In its record-equalling Patch Tuesday yesterday, Microsoft issued a patch for a flaw inherent in every security product of its consumer and enterprise lines, including software either bundled with, or able to run on Vista.

Although 20 patches were issued – 11 listed as "critical" – the update that has analysts frothing at the mouth, according to Computerworld, is MS07-010 which patches a critical bug in the malware scanning engine used by Windows OneCare, Defender, Forefront and Antigen.
Because the scanning engine improperly parses PDF files, hackers can feed malformed PDFs to PCs via E-mail, for example, and grab control of machines without any interaction from users.
Microsoft says the bug hasn't been exploited by hackers yet, but Computerworld quotes Amol Sarwate, manager of Qualys' vulnerability lab as saying this is irrelevant.

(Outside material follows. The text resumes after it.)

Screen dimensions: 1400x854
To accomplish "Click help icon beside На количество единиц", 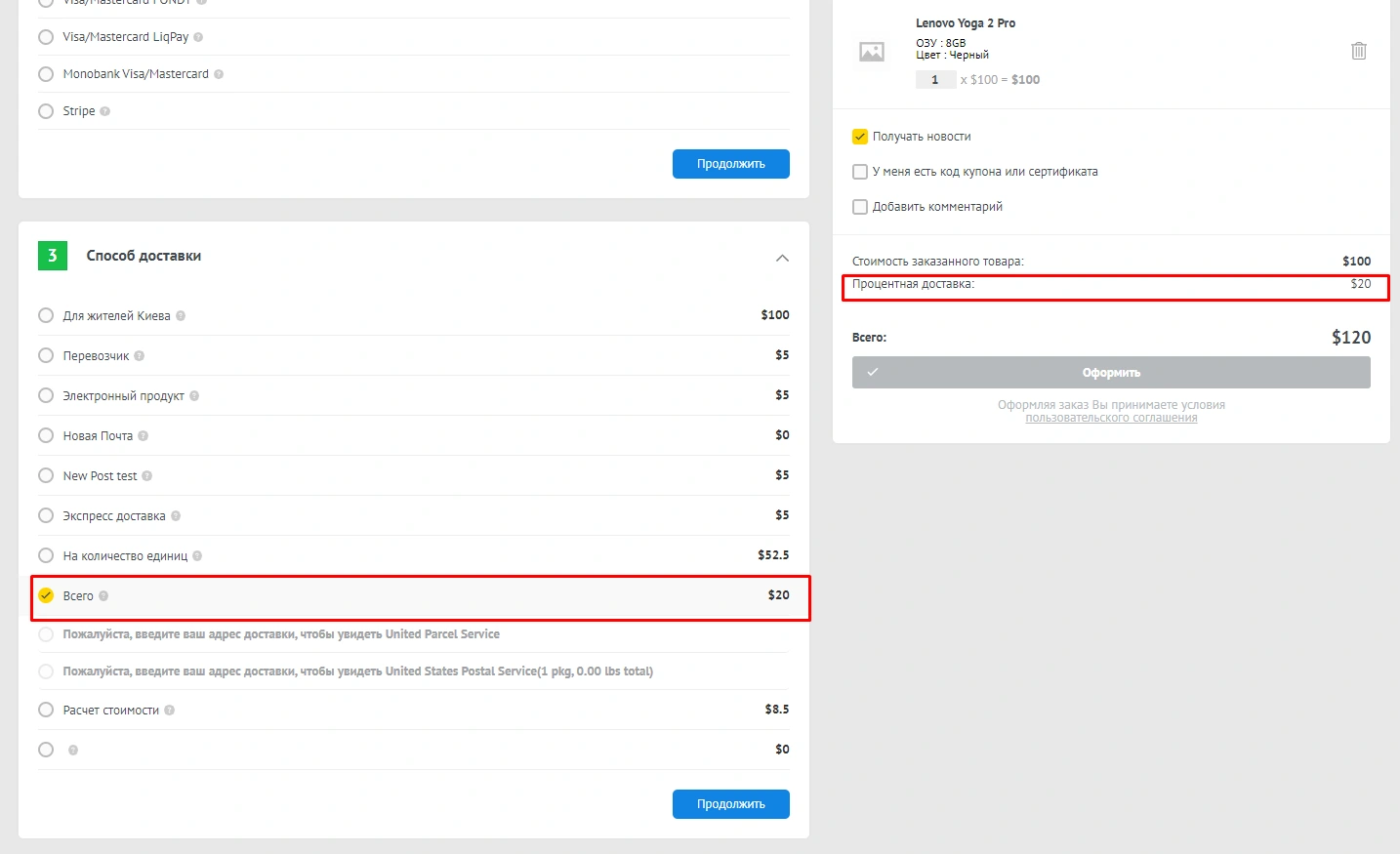I will (x=197, y=556).

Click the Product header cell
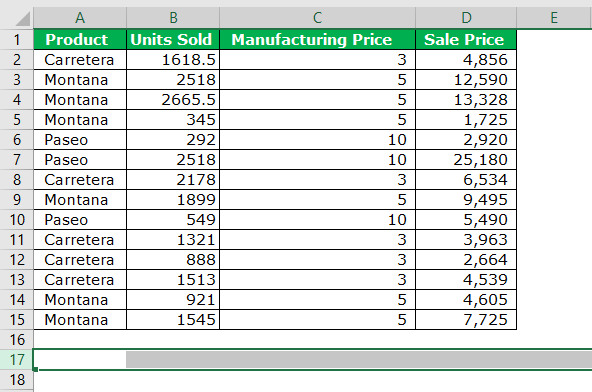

"MS07-010 is the most critical of the bulletins.The flaw in the core protection engine of several Microsoft [security] products can be used to execute attack code on a machine without any user interaction. And this [is the software] which is supposed to protect your desktops and servers from attack," Sarwate is quoted as saying.
Computerworld says that others agree with Sarwate with Symantec rating the patch as 10/10 in its urgency scale, and nCircle Network Security's Minoo Hamilton stating that it was not only a critical fix, but an embarrassment to Microsoft.
"There have been so many vulnerabilities having to do with parsing files that this is exactly the kind of thing that you would have expected Microsoft to catch," Hamilton says. "They'll have to put more effort into securing their security software, because this is embarrassing."